Quando Dilma Rousseff assumiu o Palácio do Planalto, comemorou-se o fato até então inédito de uma mulher assumir o comando da República brasileira. Já em seu primeiro dia de governo, seus fãs e aliados passaram a dirigir-se a ela como como presidenta. Dupla novidade. Mas a segunda provocou discussão sobre a correção da grafia da palavra presidente, então modificada com a letra “a” substituindo o “e” do final.
As divergências saíram dos limites da descontração e tomaram as páginas da mídia. Ultrapassaram as barreiras da falta de importância e, de certa forma, até viraram questão ideológica: aqueles que se referem a Dilma como presidentA passaram a ser identificados como seus partidários. E os que a chamam de presidentE, contrários a ela.
Nessa quarta-feira a ministra Cármen Lúcia foi eleita para presidir o Supremo Tribunal Federal nos próximos dois anos.
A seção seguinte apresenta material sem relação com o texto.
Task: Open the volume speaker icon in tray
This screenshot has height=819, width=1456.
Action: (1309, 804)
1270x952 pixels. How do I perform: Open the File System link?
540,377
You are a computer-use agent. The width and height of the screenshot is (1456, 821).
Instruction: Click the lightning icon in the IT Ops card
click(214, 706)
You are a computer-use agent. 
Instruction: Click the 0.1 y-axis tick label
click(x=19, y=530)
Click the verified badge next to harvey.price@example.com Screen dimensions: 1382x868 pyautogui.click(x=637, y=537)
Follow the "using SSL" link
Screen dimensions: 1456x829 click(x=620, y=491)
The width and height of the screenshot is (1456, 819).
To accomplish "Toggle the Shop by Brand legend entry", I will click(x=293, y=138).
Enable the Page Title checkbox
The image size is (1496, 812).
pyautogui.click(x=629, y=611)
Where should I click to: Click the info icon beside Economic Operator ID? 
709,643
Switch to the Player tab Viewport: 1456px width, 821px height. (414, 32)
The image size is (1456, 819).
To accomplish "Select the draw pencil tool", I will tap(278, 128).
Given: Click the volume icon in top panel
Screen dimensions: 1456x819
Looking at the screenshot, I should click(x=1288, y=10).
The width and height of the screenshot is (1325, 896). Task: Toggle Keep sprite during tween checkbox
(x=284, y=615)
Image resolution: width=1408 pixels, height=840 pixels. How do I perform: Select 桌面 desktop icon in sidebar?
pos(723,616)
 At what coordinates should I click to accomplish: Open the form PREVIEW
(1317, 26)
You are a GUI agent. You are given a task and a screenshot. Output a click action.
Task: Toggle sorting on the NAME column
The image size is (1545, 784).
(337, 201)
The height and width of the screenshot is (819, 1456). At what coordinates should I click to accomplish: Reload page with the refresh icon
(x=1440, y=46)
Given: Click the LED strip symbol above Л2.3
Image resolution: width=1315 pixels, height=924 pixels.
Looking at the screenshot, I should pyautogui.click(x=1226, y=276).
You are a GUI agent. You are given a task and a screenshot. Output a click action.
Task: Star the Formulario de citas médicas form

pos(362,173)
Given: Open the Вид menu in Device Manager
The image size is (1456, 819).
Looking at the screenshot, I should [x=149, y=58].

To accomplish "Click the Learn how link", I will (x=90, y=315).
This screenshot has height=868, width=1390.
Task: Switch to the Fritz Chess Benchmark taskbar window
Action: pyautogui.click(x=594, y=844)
Assim como a engenheira Rousseff foi a primeira mulher a comandar o Poder Executivo, a magistrada Cármen será a segunda mulher a conduzir o Judiciário. Antes dela, somente a jurista Hellen Grace Northfleet esteve à frente da Suprema Corte. Ao fim da votação, o ministro Ricardo Lewandowski indagou-lhe, de forma bem humorada, se gostaria de ser chamada de presidente ou de presidenta. Ela então relembrou seus tempos de escolar para dar sua resposta:
– Eu fui estudante e eu sou amante da língua portuguesa. Acho que o cargo é de presidente, não?
Nascida em 1954, na cidade de Montes Claros, no Norte de Minas, a ministra Cármen Lúcia tem carreira irretocável. Respeitada pela justeza de suas decisões, proferiu vários votos memoráveis. Em um deles, relativo a um réu da Operação Lava Jato, disse: “Na história recente da nossa pátria, houve um momento em que a maioria de nós, brasileiros, acreditou no mote segundo o qual uma esperança tinha vencido o medo. Depois, nos deparamos com a Ação Penal 470 e descobrimos que o cinismo tinha vencido aquela esperança. Agora parece se constatar que o escárnio venceu o cinismo. O crime não vencerá a Justiça”.
Entre os maiores conhecedores do nosso idioma, os filólogos, há controvérsias sobre o devido uso do vocábulo “presidenta”. Uns acham que sim, outros que não. Há também aqueles que defendem a tese de que se trata de uma linguagem livre e moderna e que, portanto, não tem a importância que muita gente dá à controvérsia. Outros gramáticos defendem não ser problema usar a expressão, pois se trata de uma forma inerente à regra que determina os substantivos para dar ênfase ao gênero feminino.